Because, I don't know if you know, but I did not come from a family that made things easy.
Well, maybe you didn't make things easier for them either.
Maybe Mom was the one who was helping you in ways you don't even remember.
Old days Good times I remember Fun days Oh, wow.
Mom? She's clean.
Checked her hair.
Took 45 minutes.
I'm here to see if you'll finally admit you'd be better off if you'd gone to college.
Are you crazy? You still can't admit you were wrong.
Let me tell you something, lady.
Wait a minute.
Just-just wait a minute.
I'm president now.
I have a lot of resources.
Where's my mom translator?
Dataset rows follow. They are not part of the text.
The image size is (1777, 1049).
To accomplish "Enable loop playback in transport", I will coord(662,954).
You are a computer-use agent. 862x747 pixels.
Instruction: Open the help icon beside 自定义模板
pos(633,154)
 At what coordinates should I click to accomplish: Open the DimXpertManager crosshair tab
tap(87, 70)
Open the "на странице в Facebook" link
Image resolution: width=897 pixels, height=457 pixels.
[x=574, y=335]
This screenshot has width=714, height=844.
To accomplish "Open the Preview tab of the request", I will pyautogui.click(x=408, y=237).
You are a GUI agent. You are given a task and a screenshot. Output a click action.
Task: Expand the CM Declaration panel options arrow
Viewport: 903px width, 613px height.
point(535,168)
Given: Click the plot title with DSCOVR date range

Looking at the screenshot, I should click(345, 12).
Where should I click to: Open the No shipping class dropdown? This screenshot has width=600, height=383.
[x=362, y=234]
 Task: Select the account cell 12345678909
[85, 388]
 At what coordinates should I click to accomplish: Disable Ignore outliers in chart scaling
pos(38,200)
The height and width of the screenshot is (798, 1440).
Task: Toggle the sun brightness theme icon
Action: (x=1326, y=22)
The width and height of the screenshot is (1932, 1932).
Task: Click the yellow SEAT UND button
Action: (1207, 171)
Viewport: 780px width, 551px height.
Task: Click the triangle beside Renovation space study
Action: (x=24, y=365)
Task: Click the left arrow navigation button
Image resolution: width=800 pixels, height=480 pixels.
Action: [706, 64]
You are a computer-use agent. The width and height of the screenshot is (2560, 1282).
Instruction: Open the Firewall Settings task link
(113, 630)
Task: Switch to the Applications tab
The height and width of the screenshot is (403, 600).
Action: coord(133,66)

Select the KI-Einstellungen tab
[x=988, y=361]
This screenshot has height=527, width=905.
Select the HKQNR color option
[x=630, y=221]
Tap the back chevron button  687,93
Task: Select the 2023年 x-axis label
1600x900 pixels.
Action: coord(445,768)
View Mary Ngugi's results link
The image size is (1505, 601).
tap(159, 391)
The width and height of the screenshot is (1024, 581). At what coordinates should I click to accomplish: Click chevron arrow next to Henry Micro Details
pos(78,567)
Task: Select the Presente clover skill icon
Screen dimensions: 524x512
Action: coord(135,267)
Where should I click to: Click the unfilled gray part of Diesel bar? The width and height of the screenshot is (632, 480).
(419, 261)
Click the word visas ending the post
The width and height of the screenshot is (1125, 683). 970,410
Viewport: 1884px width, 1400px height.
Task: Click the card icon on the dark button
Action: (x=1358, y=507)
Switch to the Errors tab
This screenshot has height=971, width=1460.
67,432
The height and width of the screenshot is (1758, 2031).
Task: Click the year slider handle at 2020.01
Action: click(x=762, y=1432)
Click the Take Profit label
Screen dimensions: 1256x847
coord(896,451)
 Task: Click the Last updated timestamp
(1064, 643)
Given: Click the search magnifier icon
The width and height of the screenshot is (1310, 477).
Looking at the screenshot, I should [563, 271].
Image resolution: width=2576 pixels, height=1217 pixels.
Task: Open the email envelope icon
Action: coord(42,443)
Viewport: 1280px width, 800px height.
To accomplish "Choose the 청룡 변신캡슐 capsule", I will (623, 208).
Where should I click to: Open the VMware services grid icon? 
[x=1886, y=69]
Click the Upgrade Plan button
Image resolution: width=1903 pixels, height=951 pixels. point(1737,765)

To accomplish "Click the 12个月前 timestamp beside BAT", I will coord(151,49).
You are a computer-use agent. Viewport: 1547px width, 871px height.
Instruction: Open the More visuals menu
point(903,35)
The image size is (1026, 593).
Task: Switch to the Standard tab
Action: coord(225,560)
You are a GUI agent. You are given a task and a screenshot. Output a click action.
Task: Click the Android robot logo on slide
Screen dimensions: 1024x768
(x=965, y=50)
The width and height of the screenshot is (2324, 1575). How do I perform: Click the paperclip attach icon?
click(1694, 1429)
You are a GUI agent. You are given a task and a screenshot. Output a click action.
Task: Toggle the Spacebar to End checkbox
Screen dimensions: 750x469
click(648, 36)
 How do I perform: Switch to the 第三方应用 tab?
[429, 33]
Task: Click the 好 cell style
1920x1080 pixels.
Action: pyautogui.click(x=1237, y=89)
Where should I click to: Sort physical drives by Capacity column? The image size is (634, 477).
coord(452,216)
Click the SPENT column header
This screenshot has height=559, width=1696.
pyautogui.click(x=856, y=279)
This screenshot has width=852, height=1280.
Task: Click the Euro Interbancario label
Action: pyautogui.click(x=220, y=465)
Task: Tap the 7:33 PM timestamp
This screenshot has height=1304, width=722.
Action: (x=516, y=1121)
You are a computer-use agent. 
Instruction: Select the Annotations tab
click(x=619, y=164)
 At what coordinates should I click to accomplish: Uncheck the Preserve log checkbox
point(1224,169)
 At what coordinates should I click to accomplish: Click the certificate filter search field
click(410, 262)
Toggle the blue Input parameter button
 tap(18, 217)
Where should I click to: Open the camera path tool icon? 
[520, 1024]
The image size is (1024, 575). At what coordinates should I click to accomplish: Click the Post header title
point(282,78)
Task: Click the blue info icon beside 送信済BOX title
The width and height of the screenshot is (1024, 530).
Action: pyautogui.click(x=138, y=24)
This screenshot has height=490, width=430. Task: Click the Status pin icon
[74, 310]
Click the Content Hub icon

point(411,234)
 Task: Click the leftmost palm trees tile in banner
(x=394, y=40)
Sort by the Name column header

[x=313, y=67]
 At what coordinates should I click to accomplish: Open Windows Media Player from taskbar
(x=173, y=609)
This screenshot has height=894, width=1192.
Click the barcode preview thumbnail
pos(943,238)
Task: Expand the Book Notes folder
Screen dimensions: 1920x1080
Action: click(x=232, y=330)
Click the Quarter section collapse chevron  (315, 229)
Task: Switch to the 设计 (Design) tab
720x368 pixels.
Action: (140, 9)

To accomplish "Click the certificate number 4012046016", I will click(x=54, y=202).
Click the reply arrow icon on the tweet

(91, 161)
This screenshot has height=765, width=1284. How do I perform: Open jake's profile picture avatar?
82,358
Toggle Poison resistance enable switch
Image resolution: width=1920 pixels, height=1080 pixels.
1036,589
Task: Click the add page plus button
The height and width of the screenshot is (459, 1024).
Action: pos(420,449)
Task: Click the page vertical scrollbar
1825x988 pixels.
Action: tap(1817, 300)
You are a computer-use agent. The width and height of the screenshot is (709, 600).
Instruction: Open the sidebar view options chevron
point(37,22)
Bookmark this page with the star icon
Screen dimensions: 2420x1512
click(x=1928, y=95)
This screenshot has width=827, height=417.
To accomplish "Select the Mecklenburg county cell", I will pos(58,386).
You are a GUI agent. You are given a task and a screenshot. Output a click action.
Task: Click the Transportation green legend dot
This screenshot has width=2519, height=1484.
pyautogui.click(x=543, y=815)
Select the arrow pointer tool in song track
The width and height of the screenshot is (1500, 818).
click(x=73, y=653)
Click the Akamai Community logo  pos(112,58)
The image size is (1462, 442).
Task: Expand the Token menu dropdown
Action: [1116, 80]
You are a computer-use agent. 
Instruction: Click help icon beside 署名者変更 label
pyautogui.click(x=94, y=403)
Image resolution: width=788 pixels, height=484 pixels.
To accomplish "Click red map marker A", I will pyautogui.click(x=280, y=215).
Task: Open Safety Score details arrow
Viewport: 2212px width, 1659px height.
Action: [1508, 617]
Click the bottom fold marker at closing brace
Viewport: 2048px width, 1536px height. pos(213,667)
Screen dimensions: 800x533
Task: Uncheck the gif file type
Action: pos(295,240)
Maybe I started off on the wrong foot.
"You constantly let me down.
" Of course, I appreciate everything you're saying.
"You were never really in my corner.
" I may have said a lot of things in anger.
"I meant what I said and I will stick to it.
But no matter what, I was always proud of you.
" You made me mad, too.
"I was hurt because I care so much.
All the respect and love I have for people came from you.
" That's nice to hear.
(CHOKED UP): "I love you so much.
" (SOBBING SOFTLY) "I love you, too.
" - (CRYING) - Oh, oh.
(SNIFFLES) Okay, you can go now.
"This translator is fantastic.
Give her a raise.
I enjoyed that story, but I got to know, how much is really true? Let me consult the oracle.
Okay, Lisa, I'll give it to you straight.
You've got a 98% chance of going to college, 83% Ivy League, 47% chance of a boyfriend, 72% chance of a girlfriend.
Oh! (CHUCKLES): I like those odds! Hey, can I get the game on this? It's not a TV.